8:18: The screams get louder as we near Centro Ybor. Springer is creamed with beads from a balcony.
8:26: An eight-length gap has opened up between us and the float up ahead. Folks are starting to worry how Springer is holding up. "I think I just tasted my liver," he says.
8:35: We're at the Columbia, at Seventh and 22nd, and it honestly feels like we might capsize. Springer steps to the stern of the ship and lifts his arms. "I'm king of the world!" he shouts.
8:38: We're officially out of beads and exhausted from trying to maintain balance. "Honestly," Springer says, "my hips are just ..."
8:44: We finally stop outside Club Manilla, where the marquee promises "SISSY RICH LIVE AND DRAG SHOWS TONITE." Springer disembarks, and it all starts anew — fans swarm from all directions. He smiles for photos, does a TV interview. And every time it looks like he might get away, it comes again: "Mr. Springer, sir — picture real quick?" The answer's always yes.
9:10: I hitch a ride back to Springer's starting point, the Hilton Garden Inn, in a limo that just last week was hauling Rick Santorum.

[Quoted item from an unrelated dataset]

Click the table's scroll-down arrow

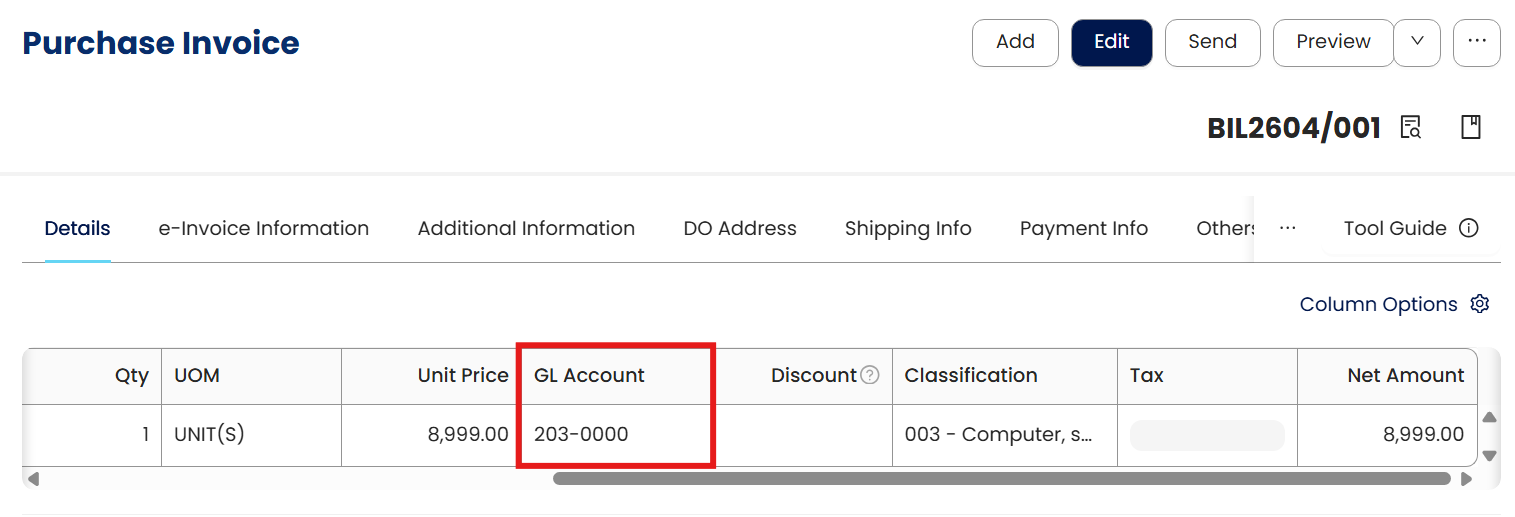click(x=1489, y=455)
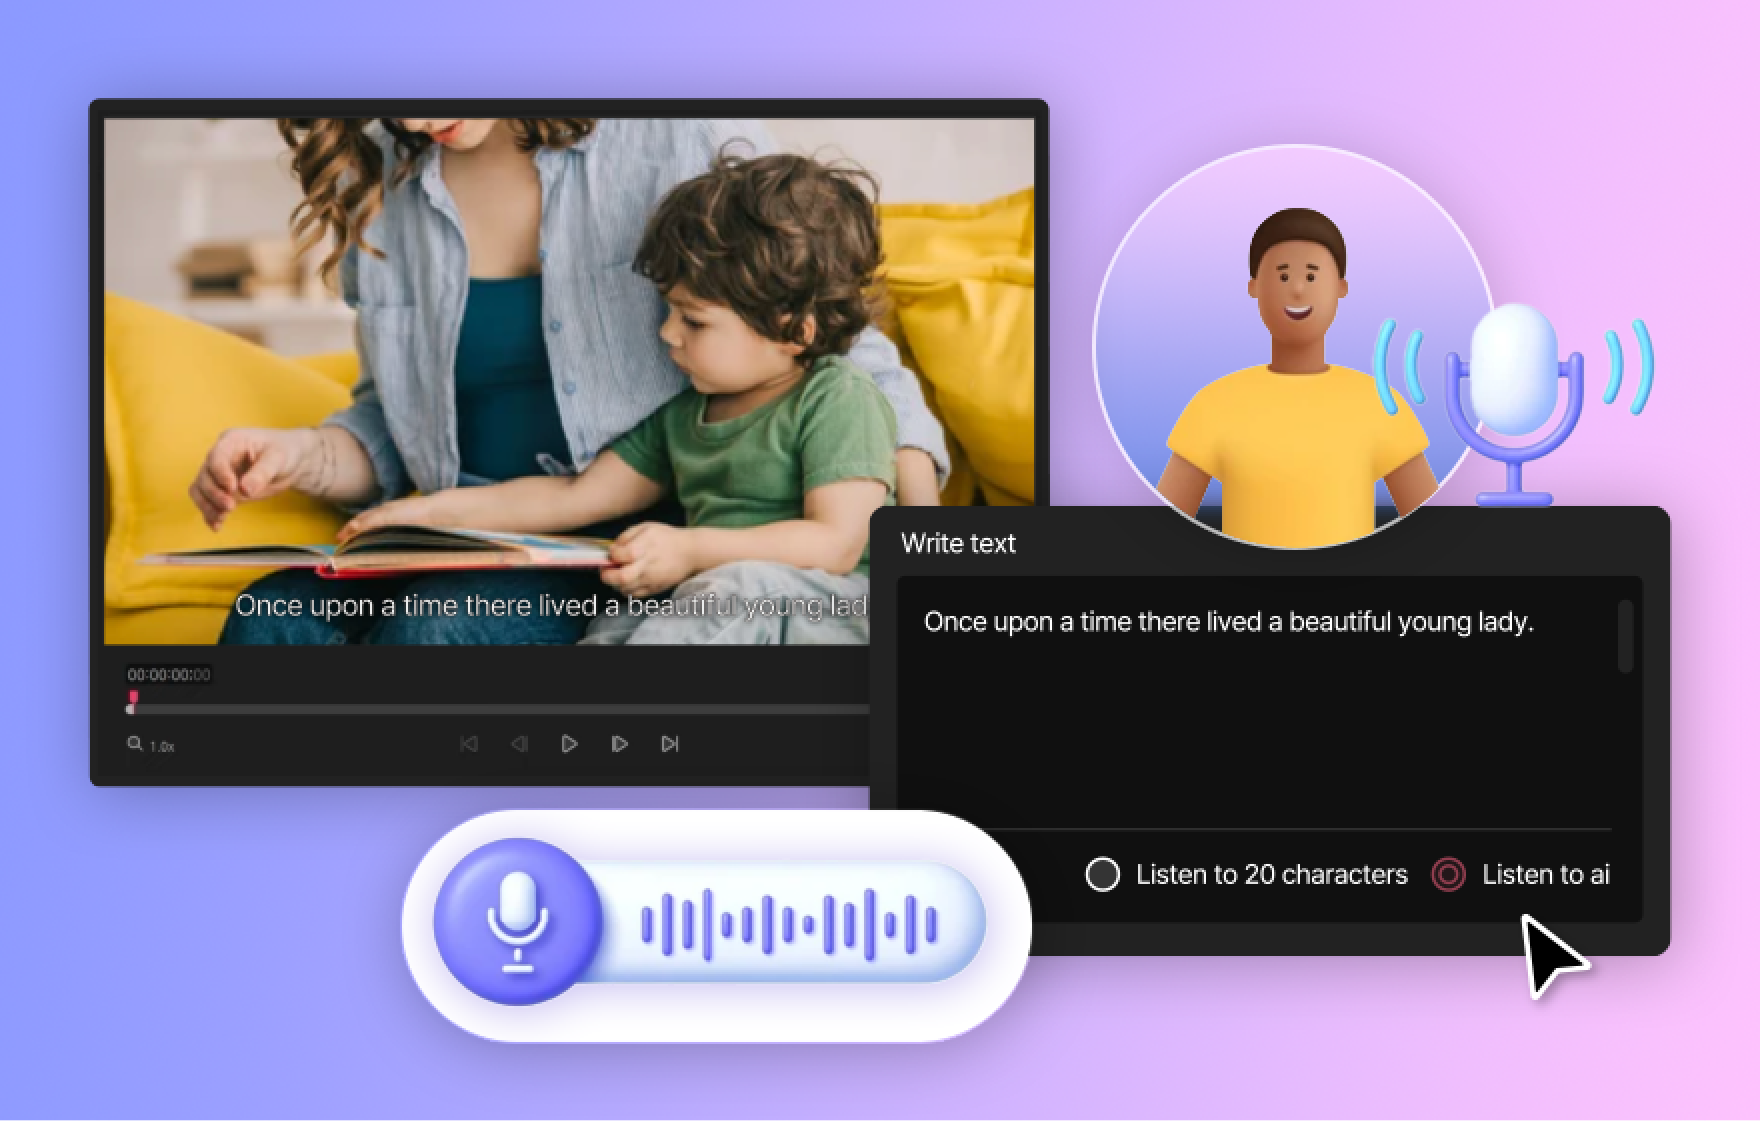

As Springer unwinds in the lobby, I ask if he has a final thought. "It lived up to the hype, that is true," he says. "You really had the feeling that people were excited to be there. They were jumping up and down, yelling, screaming. I mean, it was full-blown excitement."
9:16: Before Springer leaves to grab a burger at Tampa Bay Brewing Company, we all reminisce about the flat tire. "It's like being in a speedboat," he said. "I'm 68. I don't want to kill myself over a parade." Yeah, I say, but it would be a fitting way to go out. Springer laughs. "Wouldn't it?"